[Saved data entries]
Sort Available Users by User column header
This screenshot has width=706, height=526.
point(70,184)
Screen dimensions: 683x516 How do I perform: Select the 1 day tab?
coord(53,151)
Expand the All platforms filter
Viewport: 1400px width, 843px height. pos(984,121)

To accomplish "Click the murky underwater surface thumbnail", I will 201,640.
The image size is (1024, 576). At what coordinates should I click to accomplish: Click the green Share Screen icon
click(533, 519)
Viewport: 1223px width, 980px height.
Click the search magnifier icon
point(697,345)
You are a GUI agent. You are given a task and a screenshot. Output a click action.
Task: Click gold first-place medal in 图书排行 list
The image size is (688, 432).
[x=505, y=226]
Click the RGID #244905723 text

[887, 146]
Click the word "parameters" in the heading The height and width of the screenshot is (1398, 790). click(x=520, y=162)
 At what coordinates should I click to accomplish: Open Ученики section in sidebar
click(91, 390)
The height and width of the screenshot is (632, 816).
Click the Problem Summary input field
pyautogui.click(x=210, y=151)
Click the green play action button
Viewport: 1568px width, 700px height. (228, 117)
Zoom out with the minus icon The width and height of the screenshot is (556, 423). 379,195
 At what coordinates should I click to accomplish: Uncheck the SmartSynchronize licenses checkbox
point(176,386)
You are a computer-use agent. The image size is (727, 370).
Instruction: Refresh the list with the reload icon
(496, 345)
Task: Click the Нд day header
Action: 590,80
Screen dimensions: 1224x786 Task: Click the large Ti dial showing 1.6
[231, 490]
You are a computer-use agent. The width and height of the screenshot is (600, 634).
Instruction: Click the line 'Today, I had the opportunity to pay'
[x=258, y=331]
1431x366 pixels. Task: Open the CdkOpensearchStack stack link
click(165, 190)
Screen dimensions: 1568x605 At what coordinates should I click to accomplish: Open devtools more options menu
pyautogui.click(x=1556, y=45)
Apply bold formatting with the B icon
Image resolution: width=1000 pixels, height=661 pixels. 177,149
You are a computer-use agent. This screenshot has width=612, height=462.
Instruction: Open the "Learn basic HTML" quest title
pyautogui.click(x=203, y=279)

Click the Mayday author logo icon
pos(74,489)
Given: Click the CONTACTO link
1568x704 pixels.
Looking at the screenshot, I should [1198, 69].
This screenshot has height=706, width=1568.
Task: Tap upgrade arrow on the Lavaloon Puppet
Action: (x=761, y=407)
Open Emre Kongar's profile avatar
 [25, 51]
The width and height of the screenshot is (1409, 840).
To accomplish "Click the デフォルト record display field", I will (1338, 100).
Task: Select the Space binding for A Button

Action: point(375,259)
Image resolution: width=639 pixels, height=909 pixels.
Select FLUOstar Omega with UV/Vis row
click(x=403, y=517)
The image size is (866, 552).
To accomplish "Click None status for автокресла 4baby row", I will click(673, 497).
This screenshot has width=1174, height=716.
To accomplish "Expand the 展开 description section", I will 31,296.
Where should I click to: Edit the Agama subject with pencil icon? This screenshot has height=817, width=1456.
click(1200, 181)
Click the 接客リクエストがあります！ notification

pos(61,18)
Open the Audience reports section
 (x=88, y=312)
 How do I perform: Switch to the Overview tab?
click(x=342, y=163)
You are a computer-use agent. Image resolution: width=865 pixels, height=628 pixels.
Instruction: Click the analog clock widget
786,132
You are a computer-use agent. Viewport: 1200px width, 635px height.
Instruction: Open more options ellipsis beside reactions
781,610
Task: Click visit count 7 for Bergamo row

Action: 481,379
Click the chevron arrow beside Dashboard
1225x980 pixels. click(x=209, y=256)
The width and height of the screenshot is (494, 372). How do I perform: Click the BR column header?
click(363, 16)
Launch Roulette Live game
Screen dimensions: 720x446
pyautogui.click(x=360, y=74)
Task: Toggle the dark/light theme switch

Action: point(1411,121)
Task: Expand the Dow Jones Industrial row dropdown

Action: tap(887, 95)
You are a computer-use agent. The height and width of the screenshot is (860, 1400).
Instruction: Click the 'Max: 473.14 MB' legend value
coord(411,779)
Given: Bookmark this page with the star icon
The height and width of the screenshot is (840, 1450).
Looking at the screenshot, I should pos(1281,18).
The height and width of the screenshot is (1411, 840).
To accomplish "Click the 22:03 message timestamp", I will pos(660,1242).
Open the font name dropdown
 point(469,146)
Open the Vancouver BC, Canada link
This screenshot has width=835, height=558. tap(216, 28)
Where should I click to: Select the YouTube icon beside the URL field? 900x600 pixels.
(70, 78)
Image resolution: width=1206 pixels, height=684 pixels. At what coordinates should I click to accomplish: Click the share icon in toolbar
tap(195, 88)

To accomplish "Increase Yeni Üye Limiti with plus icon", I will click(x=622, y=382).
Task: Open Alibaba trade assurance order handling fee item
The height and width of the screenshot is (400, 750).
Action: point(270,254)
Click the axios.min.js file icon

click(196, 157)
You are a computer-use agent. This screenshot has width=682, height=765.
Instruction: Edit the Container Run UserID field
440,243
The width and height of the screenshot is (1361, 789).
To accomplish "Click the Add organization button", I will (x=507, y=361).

§ To do: The records need to be reproduced in their entirety, word for word.

§ Solution for this problem:
Sort Available Users by User column header
This screenshot has width=706, height=526.
point(70,184)
Screen dimensions: 683x516 How do I perform: Select the 1 day tab?
coord(53,151)
Expand the All platforms filter
Viewport: 1400px width, 843px height. pos(984,121)

To accomplish "Click the murky underwater surface thumbnail", I will 201,640.
The image size is (1024, 576). At what coordinates should I click to accomplish: Click the green Share Screen icon
click(533, 519)
Viewport: 1223px width, 980px height.
Click the search magnifier icon
point(697,345)
You are a GUI agent. You are given a task and a screenshot. Output a click action.
Task: Click gold first-place medal in 图书排行 list
The image size is (688, 432).
[x=505, y=226]
Click the RGID #244905723 text

[887, 146]
Click the word "parameters" in the heading The height and width of the screenshot is (1398, 790). click(x=520, y=162)
 At what coordinates should I click to accomplish: Open Ученики section in sidebar
click(91, 390)
The height and width of the screenshot is (632, 816).
Click the Problem Summary input field
pyautogui.click(x=210, y=151)
Click the green play action button
Viewport: 1568px width, 700px height. (228, 117)
Zoom out with the minus icon The width and height of the screenshot is (556, 423). 379,195
 At what coordinates should I click to accomplish: Uncheck the SmartSynchronize licenses checkbox
point(176,386)
You are a computer-use agent. The image size is (727, 370).
Instruction: Refresh the list with the reload icon
(496, 345)
Task: Click the Нд day header
Action: 590,80
Screen dimensions: 1224x786 Task: Click the large Ti dial showing 1.6
[231, 490]
You are a computer-use agent. The width and height of the screenshot is (600, 634).
Instruction: Click the line 'Today, I had the opportunity to pay'
[x=258, y=331]
1431x366 pixels. Task: Open the CdkOpensearchStack stack link
click(165, 190)
Screen dimensions: 1568x605 At what coordinates should I click to accomplish: Open devtools more options menu
pyautogui.click(x=1556, y=45)
Apply bold formatting with the B icon
Image resolution: width=1000 pixels, height=661 pixels. 177,149
You are a computer-use agent. This screenshot has width=612, height=462.
Instruction: Open the "Learn basic HTML" quest title
pyautogui.click(x=203, y=279)

Click the Mayday author logo icon
pos(74,489)
Given: Click the CONTACTO link
1568x704 pixels.
Looking at the screenshot, I should [1198, 69].
This screenshot has height=706, width=1568.
Task: Tap upgrade arrow on the Lavaloon Puppet
Action: (x=761, y=407)
Open Emre Kongar's profile avatar
 [25, 51]
The width and height of the screenshot is (1409, 840).
To accomplish "Click the デフォルト record display field", I will (1338, 100).
Task: Select the Space binding for A Button

Action: point(375,259)
Image resolution: width=639 pixels, height=909 pixels.
Select FLUOstar Omega with UV/Vis row
click(x=403, y=517)
The image size is (866, 552).
To accomplish "Click None status for автокресла 4baby row", I will click(673, 497).
This screenshot has width=1174, height=716.
To accomplish "Expand the 展开 description section", I will 31,296.
Where should I click to: Edit the Agama subject with pencil icon? This screenshot has height=817, width=1456.
click(1200, 181)
Click the 接客リクエストがあります！ notification

pos(61,18)
Open the Audience reports section
 (x=88, y=312)
 How do I perform: Switch to the Overview tab?
click(x=342, y=163)
You are a computer-use agent. Image resolution: width=865 pixels, height=628 pixels.
Instruction: Click the analog clock widget
786,132
You are a computer-use agent. Viewport: 1200px width, 635px height.
Instruction: Open more options ellipsis beside reactions
781,610
Task: Click visit count 7 for Bergamo row

Action: 481,379
Click the chevron arrow beside Dashboard
1225x980 pixels. click(x=209, y=256)
The width and height of the screenshot is (494, 372). How do I perform: Click the BR column header?
click(363, 16)
Launch Roulette Live game
Screen dimensions: 720x446
pyautogui.click(x=360, y=74)
Task: Toggle the dark/light theme switch

Action: point(1411,121)
Task: Expand the Dow Jones Industrial row dropdown

Action: tap(887, 95)
You are a computer-use agent. The height and width of the screenshot is (860, 1400).
Instruction: Click the 'Max: 473.14 MB' legend value
coord(411,779)
Given: Bookmark this page with the star icon
The height and width of the screenshot is (840, 1450).
Looking at the screenshot, I should pos(1281,18).
The height and width of the screenshot is (1411, 840).
To accomplish "Click the 22:03 message timestamp", I will pos(660,1242).
Open the font name dropdown
 point(469,146)
Open the Vancouver BC, Canada link
This screenshot has width=835, height=558. tap(216, 28)
Where should I click to: Select the YouTube icon beside the URL field? 900x600 pixels.
(70, 78)
Image resolution: width=1206 pixels, height=684 pixels. At what coordinates should I click to accomplish: Click the share icon in toolbar
tap(195, 88)

To accomplish "Increase Yeni Üye Limiti with plus icon", I will click(x=622, y=382).
Task: Open Alibaba trade assurance order handling fee item
The height and width of the screenshot is (400, 750).
Action: point(270,254)
Click the axios.min.js file icon

click(196, 157)
You are a computer-use agent. This screenshot has width=682, height=765.
Instruction: Edit the Container Run UserID field
440,243
The width and height of the screenshot is (1361, 789).
To accomplish "Click the Add organization button", I will (x=507, y=361).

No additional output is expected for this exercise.